:: WHAT YOU ARE ASKED TO DO ::
Please begin with the line containing "Where should I" and reproduce each line exactly until the records below end, without any pictures.

:: AVAILABLE DATA ::
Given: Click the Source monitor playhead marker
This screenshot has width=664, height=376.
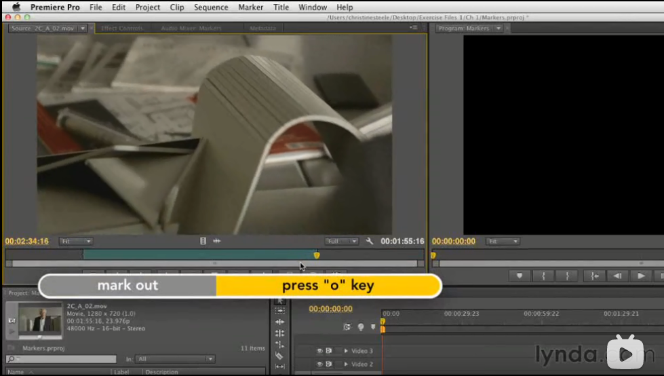Looking at the screenshot, I should 316,255.
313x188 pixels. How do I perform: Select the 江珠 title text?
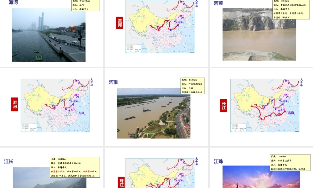(x=218, y=161)
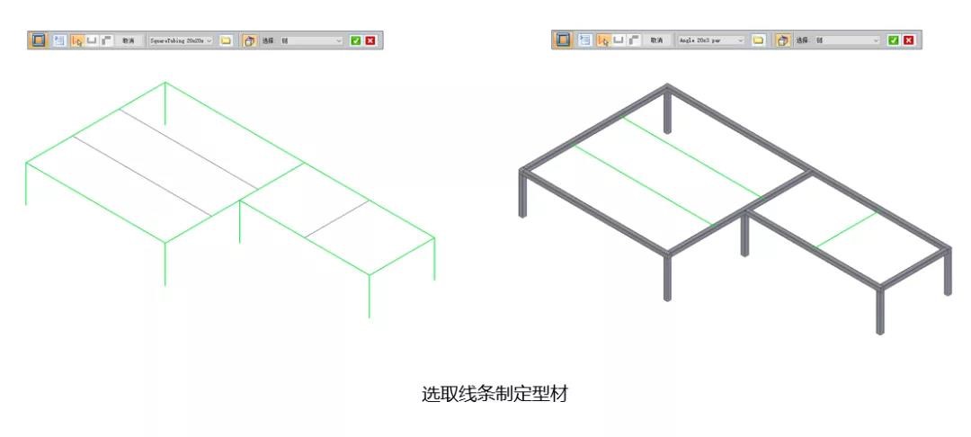Toggle the U-shaped profile icon on the left toolbar

(x=92, y=40)
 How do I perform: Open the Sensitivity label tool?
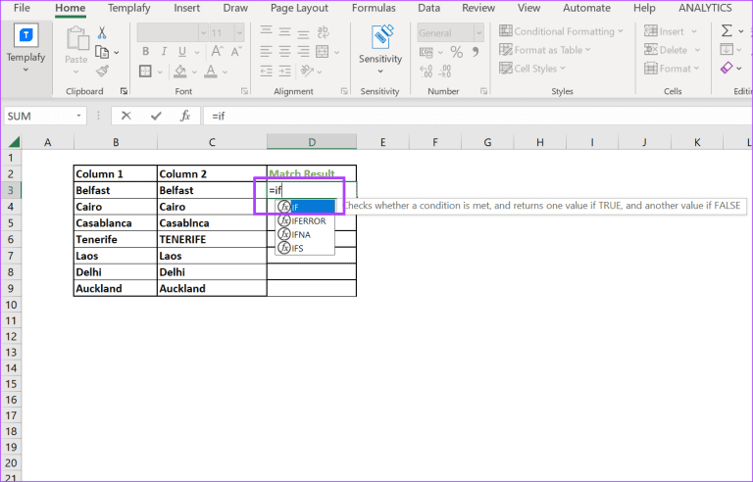pos(380,44)
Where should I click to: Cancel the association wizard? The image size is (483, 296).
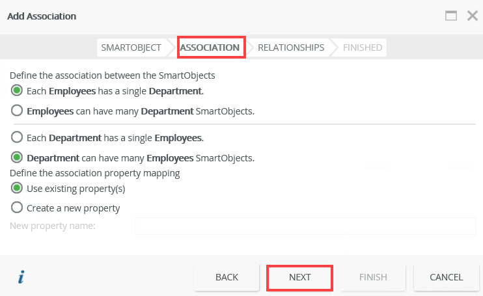tap(446, 277)
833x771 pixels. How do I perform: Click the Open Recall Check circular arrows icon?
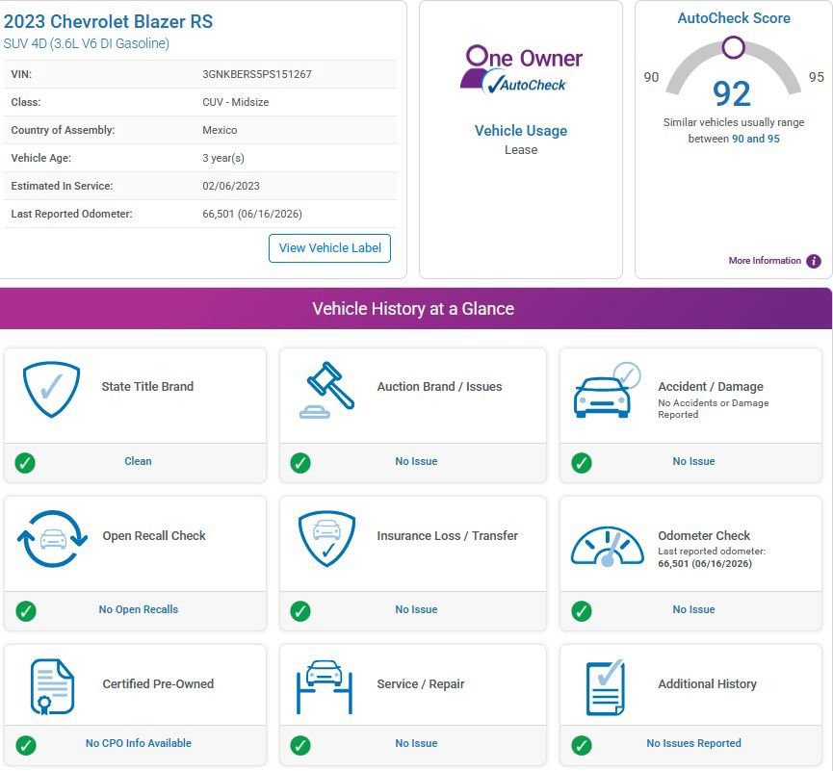point(52,539)
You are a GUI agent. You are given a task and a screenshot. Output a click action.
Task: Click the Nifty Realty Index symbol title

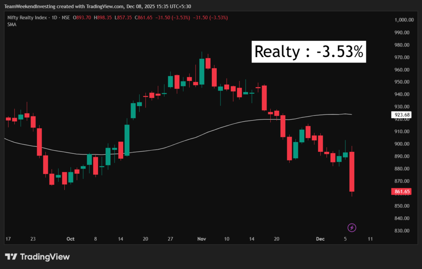point(27,18)
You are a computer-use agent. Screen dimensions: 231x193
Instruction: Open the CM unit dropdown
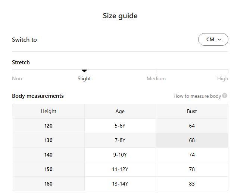pyautogui.click(x=213, y=39)
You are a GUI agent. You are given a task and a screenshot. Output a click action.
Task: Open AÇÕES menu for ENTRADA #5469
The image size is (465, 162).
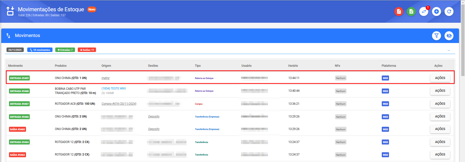pyautogui.click(x=440, y=78)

:: FINISHED EXERCISE ::
Where should I click to: Cancel the association wizard? The image size is (483, 296).
tap(446, 277)
833x771 pixels. How do I perform: Click the Open Recall Check circular arrows icon?
point(52,539)
You are a GUI agent. You are given a task and a screenshot. Output a click action.
Task: Click the Nifty Realty Index symbol title

point(27,18)
You are a computer-use agent. Screen dimensions: 231x193
Instruction: Open the CM unit dropdown
pyautogui.click(x=213, y=39)
You are a GUI agent. You are given a task and a screenshot. Output a click action.
Task: Open AÇÕES menu for ENTRADA #5469
The image size is (465, 162).
pyautogui.click(x=440, y=78)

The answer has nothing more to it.